Sonst aber schöpfen die Gambistin Juliane Laake und ihr Ensemble Art d'Echo aus dem Vollen, was die Musik des Englishman in Tyrol betrifft: William Young galt den Zeitgenossen als Koryphäe schlechthin auf der Gambe. Gedruckt wurde zu Lebzeiten zwar nur eine Sammlung mit Sonaten und Suitensätzen, aber handschriftlich sind Werke von Österreich über England und Schweden bis nach Polen aktenkundig. Vieles ist auf dieser CD zum ersten Mal eingespielt.
Die Besetzungen sind bunt: Zwei Violinen und Viola da Gamba plus Continuo, zwei Gamben mit Continuobegleitung, drei Gamben im Consort. Und natürlich Solowerke. Das ergibt ein schönes Zeit-Tonbild darüber, was ein wendiger Gambist damals alles hat anfangen können mit sich, seinen Kollegen und seinem Instrument. Auch auf sechs Saiten.

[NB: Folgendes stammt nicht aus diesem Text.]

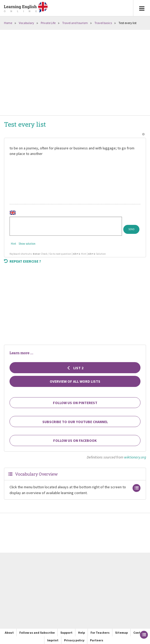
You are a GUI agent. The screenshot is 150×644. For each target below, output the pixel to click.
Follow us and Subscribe (37, 632)
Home (8, 23)
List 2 (75, 368)
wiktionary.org (135, 457)
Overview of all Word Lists (75, 381)
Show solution (27, 244)
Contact (139, 632)
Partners (97, 640)
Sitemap (121, 632)
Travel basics (103, 23)
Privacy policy (74, 640)
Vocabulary (26, 23)
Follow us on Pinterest (75, 403)
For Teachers (100, 632)
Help (81, 632)
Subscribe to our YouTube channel (75, 422)
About (9, 632)
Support (66, 632)
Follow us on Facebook (75, 441)
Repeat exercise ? (22, 261)
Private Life (48, 23)
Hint (13, 244)
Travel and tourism (75, 23)
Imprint (53, 640)
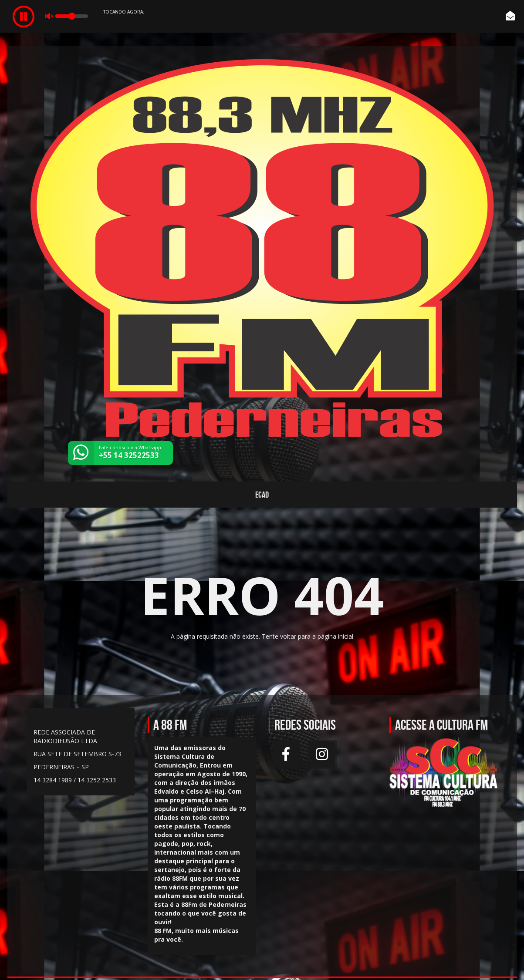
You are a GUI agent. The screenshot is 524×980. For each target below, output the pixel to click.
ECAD (262, 495)
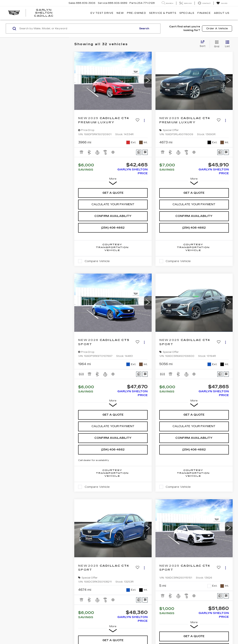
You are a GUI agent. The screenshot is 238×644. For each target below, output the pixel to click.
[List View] (227, 44)
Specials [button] (187, 13)
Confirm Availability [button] (113, 216)
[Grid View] (216, 44)
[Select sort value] (204, 44)
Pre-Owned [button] (136, 13)
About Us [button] (222, 13)
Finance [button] (204, 13)
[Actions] (144, 120)
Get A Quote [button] (113, 193)
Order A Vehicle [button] (217, 28)
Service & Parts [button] (163, 13)
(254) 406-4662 (113, 228)
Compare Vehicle (97, 261)
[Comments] (139, 152)
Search (144, 28)
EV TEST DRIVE (102, 13)
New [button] (120, 13)
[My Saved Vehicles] (222, 3)
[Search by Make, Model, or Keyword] (78, 28)
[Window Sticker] (145, 152)
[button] (148, 81)
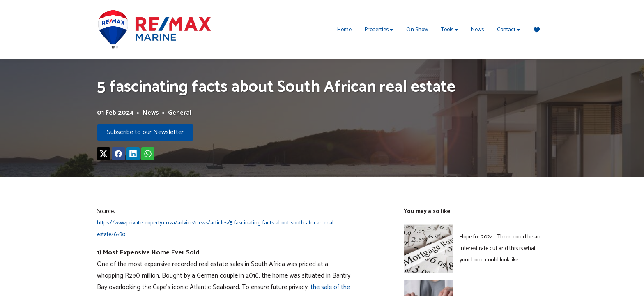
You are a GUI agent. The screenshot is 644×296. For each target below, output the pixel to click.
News (477, 30)
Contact (508, 30)
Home (344, 30)
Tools (449, 30)
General (179, 113)
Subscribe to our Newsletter (145, 132)
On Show (417, 30)
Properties (379, 30)
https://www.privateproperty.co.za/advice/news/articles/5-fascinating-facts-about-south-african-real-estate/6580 (216, 229)
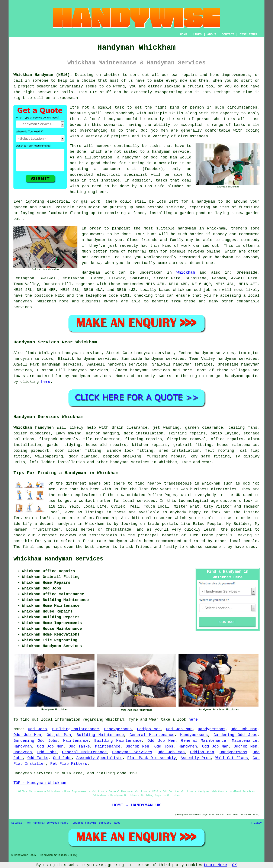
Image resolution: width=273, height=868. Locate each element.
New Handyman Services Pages (47, 823)
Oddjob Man (59, 735)
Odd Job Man (179, 729)
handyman (23, 301)
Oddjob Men (149, 729)
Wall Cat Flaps (232, 758)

Warum und wie kam William Young überhaupt nach Innsbruck? Wahrscheinlich gehörte er zu jener zahlenmäßig großen Gruppe von englischen Musikern, die ob ihres katholischen Glaubens das Land lieber verließen, zumal unter Oliver Cromwell die Kultur plötzlich einen schweren Stand hatte. Wahrscheinlich ist er in den 1640er Jahren in den Niederlanden gewesen – aber das ist ebenso wenig aktenkundig wie sein Geburtsjahr. Ab 1652 jedenfalls wirkte er am Innsbrucker Hof, bis zu seinem Tod 1662. Mit seinem Dienstgeber kam er viel herum, zwei Mal nach Italien, ein Mal zum reichtag nach Regensburg. Der musikalische Horizont war jedenfalls weit, und so mischen sich in William Youngs Stücken englische und italienische Stilelemente. Mal ist er mehr der Consortmusik seiner Heimat verhaftet, dann wieder – vor allem wenn die Geigen mitspielen – zeigt er sich mit dem im italienischen Gusto ebenso vertraut. Die Mischung macht den Reiz aus, wie überhaupt diesen Kompositionen ein gerüttelt Maß an Unvorhersehbarkeit eignet.
Kein Wunder also, dass Juliane Laake und ihr Ensemble Art d'Echo Funken schlagen aus diesen Angeboten. Leider finden sich keine Hinweise im Booklet, woher genau die Noten kommen. Vor allem in Bezug auf eine Suite in D für zwei Violen da Gamba ist das zu bedauern: neun attraktive, im Zusammenspiel höchst lebendige und auch fordernde Tanzsätze von fast einer Viertelstunde Spieldauer. Das könnte nicht nur Gambenstudenten reizen, wenn sie sich nach Duomusik für ihr Instrument umsehen.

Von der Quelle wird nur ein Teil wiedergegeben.